◆ Data supplied
* * * * * * *
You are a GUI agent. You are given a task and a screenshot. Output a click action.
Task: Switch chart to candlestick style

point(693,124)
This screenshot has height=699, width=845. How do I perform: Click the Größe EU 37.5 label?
* * * * * * *
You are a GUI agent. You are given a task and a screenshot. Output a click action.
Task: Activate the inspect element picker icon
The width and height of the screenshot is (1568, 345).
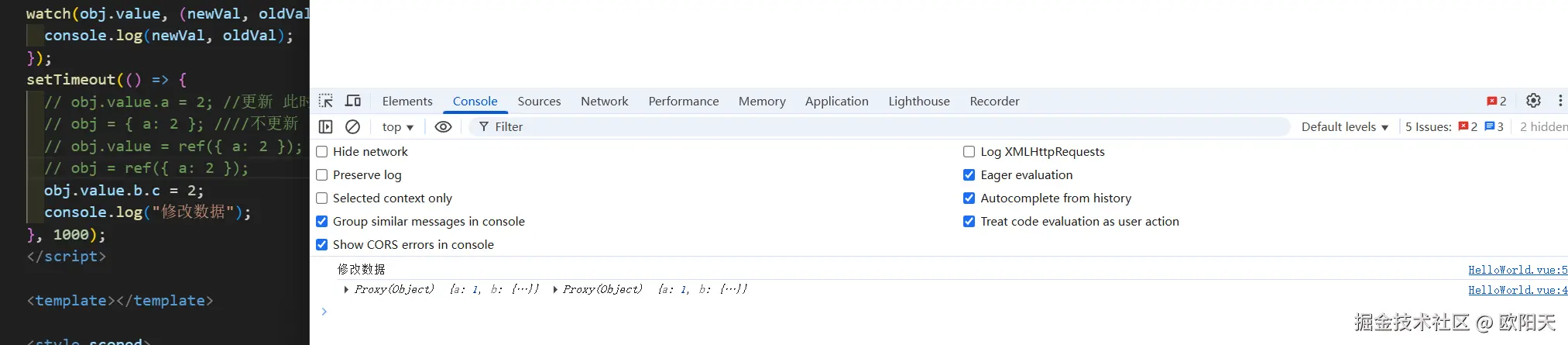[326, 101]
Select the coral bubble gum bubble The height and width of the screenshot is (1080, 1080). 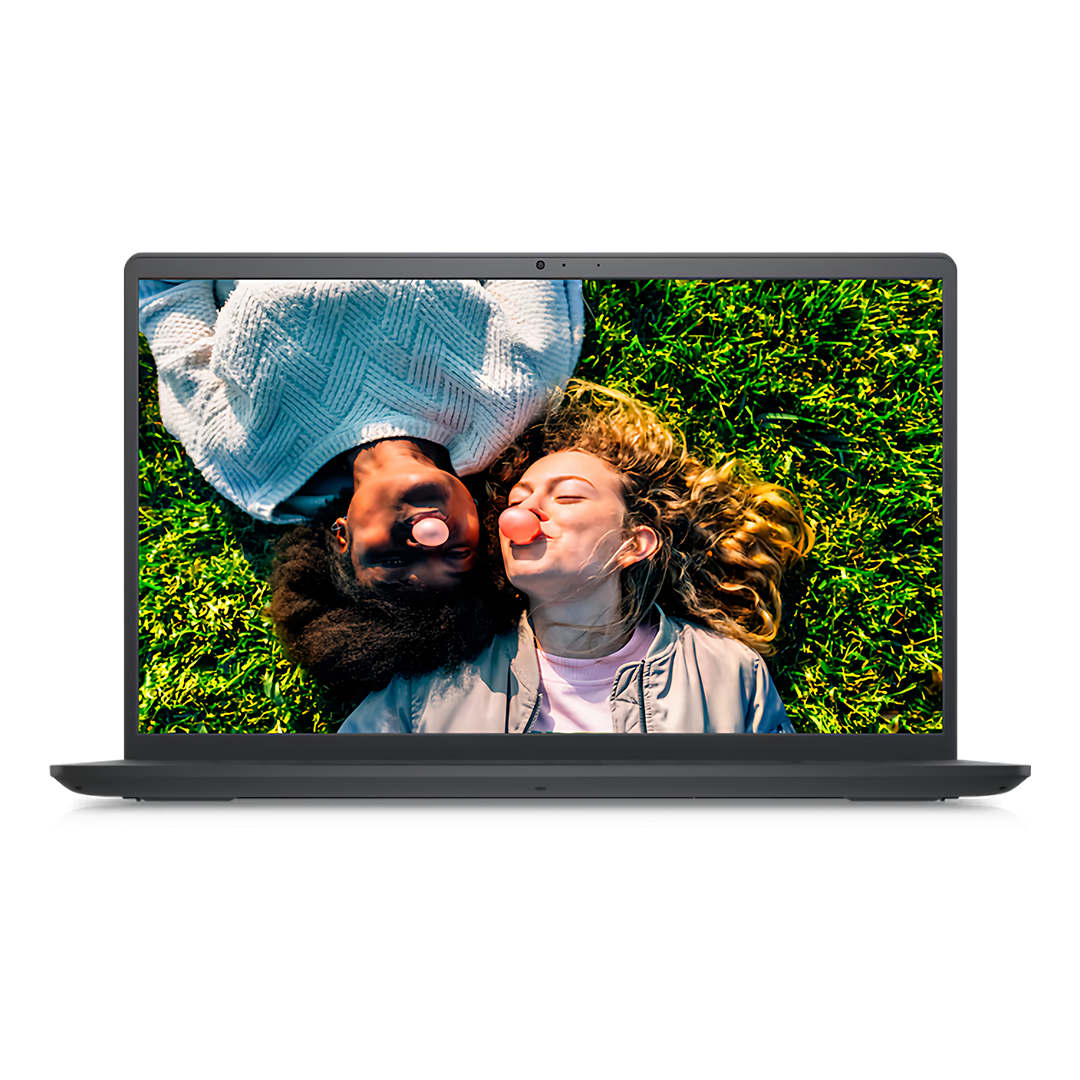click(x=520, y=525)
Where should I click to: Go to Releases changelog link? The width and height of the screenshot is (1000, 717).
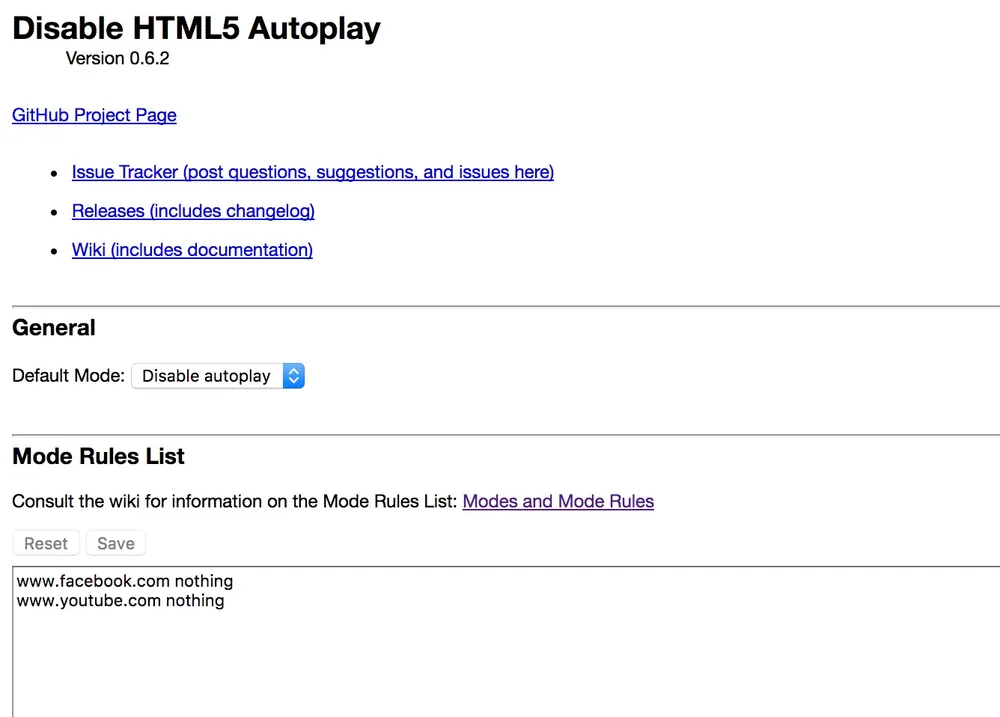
* * * * * * *
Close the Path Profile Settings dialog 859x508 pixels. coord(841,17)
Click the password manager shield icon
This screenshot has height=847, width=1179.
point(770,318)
* * * * * * *
◆ Exercise brief
Could you set down, word for word, only the lines above from the line with "Task: Switch chart to candlestick style" to the line with "This screenshot has height=699, width=845.", including both?

◆ Response below
Task: Switch chart to candlestick style

point(693,124)
This screenshot has height=699, width=845. How do I perform: Click the Größe EU 37.5 label?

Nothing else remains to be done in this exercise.